What to produce:
On every line of the listing, check for "value"; copy the lines that have it.

>>>

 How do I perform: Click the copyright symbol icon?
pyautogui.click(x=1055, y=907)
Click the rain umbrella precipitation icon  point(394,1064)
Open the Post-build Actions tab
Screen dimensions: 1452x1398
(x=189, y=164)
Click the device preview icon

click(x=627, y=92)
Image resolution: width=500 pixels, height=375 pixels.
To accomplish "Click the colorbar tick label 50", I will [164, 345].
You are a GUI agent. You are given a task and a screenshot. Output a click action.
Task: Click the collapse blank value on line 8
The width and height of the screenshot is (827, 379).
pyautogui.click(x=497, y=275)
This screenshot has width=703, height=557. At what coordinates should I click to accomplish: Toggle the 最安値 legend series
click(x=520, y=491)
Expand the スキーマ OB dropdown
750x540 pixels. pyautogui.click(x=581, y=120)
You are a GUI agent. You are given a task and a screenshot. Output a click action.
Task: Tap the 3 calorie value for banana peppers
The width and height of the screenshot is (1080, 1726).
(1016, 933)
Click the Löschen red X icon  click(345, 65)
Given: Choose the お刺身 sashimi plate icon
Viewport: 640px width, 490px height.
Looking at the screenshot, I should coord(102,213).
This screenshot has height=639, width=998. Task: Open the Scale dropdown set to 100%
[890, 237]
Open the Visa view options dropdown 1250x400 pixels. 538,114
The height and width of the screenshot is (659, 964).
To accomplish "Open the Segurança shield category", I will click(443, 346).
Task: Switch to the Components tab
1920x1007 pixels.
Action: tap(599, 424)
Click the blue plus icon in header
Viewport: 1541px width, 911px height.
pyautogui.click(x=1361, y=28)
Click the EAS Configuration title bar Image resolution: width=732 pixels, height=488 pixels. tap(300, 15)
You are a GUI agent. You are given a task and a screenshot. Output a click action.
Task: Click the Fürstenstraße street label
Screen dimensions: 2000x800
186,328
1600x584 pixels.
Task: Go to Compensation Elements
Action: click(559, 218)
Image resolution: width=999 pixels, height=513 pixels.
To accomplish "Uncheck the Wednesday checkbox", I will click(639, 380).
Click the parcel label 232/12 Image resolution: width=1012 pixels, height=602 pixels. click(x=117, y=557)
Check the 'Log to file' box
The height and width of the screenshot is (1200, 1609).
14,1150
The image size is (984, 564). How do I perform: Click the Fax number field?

<<<

Output for this exercise:
Task: Click the collapse blank value on line 8
Task: Tap the 3 calorie value for banana peppers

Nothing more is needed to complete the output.